Supplied information START

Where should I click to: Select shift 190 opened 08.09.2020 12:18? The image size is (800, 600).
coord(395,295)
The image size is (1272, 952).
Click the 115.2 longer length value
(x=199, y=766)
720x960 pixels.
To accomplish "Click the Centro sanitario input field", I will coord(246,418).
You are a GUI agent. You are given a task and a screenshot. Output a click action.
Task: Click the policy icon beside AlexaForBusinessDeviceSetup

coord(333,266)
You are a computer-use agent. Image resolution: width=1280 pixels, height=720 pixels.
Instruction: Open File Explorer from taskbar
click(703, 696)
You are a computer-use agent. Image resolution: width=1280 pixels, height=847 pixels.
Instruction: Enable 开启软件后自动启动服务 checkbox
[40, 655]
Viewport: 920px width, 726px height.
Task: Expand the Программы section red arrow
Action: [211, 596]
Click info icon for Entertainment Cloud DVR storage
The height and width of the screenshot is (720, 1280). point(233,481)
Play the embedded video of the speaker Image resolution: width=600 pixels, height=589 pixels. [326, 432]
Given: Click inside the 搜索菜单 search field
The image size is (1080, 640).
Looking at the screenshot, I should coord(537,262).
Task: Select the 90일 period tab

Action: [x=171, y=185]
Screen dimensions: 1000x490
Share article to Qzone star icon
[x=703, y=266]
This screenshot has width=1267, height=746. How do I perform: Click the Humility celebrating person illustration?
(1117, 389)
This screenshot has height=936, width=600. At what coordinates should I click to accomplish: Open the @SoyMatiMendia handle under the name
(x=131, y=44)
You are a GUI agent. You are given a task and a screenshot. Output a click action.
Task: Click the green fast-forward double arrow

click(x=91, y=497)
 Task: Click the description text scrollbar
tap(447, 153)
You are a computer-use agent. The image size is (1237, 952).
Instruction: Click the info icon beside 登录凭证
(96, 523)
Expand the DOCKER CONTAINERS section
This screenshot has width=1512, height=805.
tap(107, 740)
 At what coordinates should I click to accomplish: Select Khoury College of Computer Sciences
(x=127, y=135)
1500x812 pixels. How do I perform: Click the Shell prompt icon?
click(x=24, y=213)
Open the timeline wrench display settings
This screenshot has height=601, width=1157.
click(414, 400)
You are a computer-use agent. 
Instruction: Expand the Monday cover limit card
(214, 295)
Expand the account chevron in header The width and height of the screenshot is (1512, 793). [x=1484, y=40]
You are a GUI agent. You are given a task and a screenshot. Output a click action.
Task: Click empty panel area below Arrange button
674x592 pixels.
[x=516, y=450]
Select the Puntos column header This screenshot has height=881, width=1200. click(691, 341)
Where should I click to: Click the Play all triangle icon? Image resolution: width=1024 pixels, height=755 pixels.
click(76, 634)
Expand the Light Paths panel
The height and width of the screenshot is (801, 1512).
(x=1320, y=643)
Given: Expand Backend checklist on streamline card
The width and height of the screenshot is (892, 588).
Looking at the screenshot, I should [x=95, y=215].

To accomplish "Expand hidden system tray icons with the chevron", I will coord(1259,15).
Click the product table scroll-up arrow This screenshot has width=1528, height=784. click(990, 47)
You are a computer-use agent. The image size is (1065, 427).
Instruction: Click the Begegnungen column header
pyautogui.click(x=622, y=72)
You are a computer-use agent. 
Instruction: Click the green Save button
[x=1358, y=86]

Supplied information END

# Task to carry out
Set down the lines above as they stand, starting with the first line and ending with the line that contains "pixels, height=847 pixels.".

# The completed task
Where should I click to: Select shift 190 opened 08.09.2020 12:18? The image size is (800, 600).
coord(395,295)
The image size is (1272, 952).
Click the 115.2 longer length value
(x=199, y=766)
720x960 pixels.
To accomplish "Click the Centro sanitario input field", I will coord(246,418).
You are a GUI agent. You are given a task and a screenshot. Output a click action.
Task: Click the policy icon beside AlexaForBusinessDeviceSetup

coord(333,266)
You are a computer-use agent. Image resolution: width=1280 pixels, height=720 pixels.
Instruction: Open File Explorer from taskbar
click(703, 696)
You are a computer-use agent. Image resolution: width=1280 pixels, height=847 pixels.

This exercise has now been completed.